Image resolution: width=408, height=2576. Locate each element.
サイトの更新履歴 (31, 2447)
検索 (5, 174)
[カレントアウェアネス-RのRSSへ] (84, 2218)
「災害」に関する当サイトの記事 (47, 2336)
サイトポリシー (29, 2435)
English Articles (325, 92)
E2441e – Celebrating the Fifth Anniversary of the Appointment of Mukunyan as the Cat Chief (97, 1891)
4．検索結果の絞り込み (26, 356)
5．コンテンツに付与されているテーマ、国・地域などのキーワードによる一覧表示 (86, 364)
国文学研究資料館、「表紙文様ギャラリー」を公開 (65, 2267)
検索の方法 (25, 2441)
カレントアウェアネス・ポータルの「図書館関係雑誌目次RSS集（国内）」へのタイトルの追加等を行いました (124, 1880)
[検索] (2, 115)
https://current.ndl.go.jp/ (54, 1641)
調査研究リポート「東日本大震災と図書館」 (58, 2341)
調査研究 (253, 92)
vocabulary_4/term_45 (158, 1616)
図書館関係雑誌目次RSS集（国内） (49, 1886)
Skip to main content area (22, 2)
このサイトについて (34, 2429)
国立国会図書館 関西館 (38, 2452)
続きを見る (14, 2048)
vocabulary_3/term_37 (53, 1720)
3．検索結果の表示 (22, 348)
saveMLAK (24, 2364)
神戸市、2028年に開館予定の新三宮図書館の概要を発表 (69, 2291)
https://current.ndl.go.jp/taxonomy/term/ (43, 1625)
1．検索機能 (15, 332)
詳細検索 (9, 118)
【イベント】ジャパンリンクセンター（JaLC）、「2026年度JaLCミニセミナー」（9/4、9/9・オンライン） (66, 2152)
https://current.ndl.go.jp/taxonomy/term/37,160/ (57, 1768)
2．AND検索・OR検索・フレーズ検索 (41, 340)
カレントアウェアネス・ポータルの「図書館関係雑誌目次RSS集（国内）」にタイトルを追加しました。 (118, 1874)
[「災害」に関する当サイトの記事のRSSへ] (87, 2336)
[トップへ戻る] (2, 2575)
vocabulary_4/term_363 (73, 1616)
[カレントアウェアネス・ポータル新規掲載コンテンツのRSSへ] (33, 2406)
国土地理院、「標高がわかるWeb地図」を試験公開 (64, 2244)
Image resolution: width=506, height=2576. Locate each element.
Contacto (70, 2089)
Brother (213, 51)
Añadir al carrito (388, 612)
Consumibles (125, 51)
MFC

Prompt - The line with "https://current.ndl.go.jp/taxonomy/term/ (43, 1625)" marks where to start. Transcribe from there through the final line of the records, exactly and with nothing added.

Your solution -
https://current.ndl.go.jp/taxonomy/term/ (43, 1625)
1．検索機能 (15, 332)
詳細検索 (9, 118)
【イベント】ジャパンリンクセンター（JaLC）、「2026年度JaLCミニセミナー」（9/4、9/9・オンライン） (66, 2152)
https://current.ndl.go.jp/taxonomy/term/37,160/ (57, 1768)
2．AND検索・OR検索・フレーズ検索 (41, 340)
カレントアウェアネス・ポータルの「図書館関係雑誌目次RSS集（国内）」にタイトルを追加しました。 (118, 1874)
[「災害」に関する当サイトの記事のRSSへ] (87, 2336)
[トップへ戻る] (2, 2575)
vocabulary_4/term_363 (73, 1616)
[カレントアウェアネス・ポータル新規掲載コンテンツのRSSへ] (33, 2406)
国土地理院、「標高がわかるWeb地図」を試験公開 (64, 2244)
Image resolution: width=506, height=2576. Locate each element.
Contacto (70, 2089)
Brother (213, 51)
Añadir al carrito (388, 612)
Consumibles (125, 51)
MFC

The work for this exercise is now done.